Officials: Dangerous Chemicals May Be Still Leaking Into River Near Neodesha

Fall River near Neodesha Fall River near Neodesha
Airosol Co Inc. Airosol Co Inc.

The Kansas Division of Emergency management says water samples from Fall River at Neodesha indicate high levels of chemicals from runoff from firefighting efforts at the Airosol company yesterday.  Additional samples will be taken and analyzed.  But the time being, public water has been shut off in Neodesha.  The state has procured a three-day supply of bottled water through FEMA.
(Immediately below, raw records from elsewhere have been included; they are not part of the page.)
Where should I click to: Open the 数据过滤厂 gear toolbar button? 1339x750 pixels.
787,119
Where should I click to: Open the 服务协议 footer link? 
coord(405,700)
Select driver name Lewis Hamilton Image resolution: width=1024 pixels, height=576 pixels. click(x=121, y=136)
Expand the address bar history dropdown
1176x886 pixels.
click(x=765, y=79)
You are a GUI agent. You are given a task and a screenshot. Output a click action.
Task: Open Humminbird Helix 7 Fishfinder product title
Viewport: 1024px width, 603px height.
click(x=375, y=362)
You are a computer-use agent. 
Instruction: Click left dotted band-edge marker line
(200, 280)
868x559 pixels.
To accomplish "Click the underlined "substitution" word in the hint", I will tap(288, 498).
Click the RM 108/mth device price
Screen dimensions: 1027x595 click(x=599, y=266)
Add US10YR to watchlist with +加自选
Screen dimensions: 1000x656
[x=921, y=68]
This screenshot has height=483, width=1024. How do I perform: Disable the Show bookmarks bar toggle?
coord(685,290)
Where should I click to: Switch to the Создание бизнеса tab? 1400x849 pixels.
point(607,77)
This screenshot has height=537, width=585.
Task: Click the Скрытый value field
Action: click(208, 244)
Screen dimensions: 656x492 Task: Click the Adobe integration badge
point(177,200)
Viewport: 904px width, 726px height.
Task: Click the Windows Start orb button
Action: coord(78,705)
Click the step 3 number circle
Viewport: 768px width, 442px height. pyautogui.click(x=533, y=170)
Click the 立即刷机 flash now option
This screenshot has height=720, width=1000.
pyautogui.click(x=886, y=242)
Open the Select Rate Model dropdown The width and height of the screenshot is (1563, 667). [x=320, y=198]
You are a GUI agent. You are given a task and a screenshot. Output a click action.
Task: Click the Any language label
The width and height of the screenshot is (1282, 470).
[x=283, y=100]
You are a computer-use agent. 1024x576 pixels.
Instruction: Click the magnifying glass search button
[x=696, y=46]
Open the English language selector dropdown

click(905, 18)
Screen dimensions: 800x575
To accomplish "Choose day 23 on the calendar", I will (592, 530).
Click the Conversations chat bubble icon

Firefighters are trying to balance all aspects of safety.  Small fires in the facility occasionally spark bigger, smoke is still coming from the building, and aerosol cans are exploding.  But emergency officials say this doesn't pose a risk to the public.

"Our plan right now, just to we don't get people hurt, is to just let it continue to burn.  We've got air monitoring equipment.  We're not getting any bad readings.  So the other option would be to try to put it out, but then we create more runoff that's causing the water emergency," says Fire Chief Duane Banzet with Neodesha Fire and EMS.

"Its (runoff) gotten into the sewer.  We were unable to block it because of all the explosions, also because of a sewer drain that was close to where the explosions were.  We used a massive amount of water.  I mean we totally drained our city's supply of water," says Banzet.

Banzet estimates about 2.5 million gallons of water were used yesterday to try and put out the fire.  The fire chief says butane and acetone were at the manufacturing facility, and there are concerns water runoff includes these chemicals, among others.  

"We haven't sprayed water in several hours," says Banzet.  "But we still have possible contaminated water making it to the river.  So we're trying to come up with a plan to stop that.  That's probably our number one priority."

The Kansas National Guard has two water filtration systems deploying from Topeka to a water source in the Neodesha area.  Each system is capable of purifying 15-hundred gallons of water an hour, and temporarily storing the water on-side.

Banzet is also asking people to turn off water heaters in their homes and apartments.  Empty water heaters that are on can be damaged.  

An Airosol company spokesman says the company manufactures aerosol cans for several other companies, and the Airosol company invented the aerosol can several years ago.

Banzet says he's aware of a much smaller fire at the Airosol company, at least 20 years ago, in the facility's can manufacturing area that puts caps on cans.  Banzet could not remember the cause of that fire.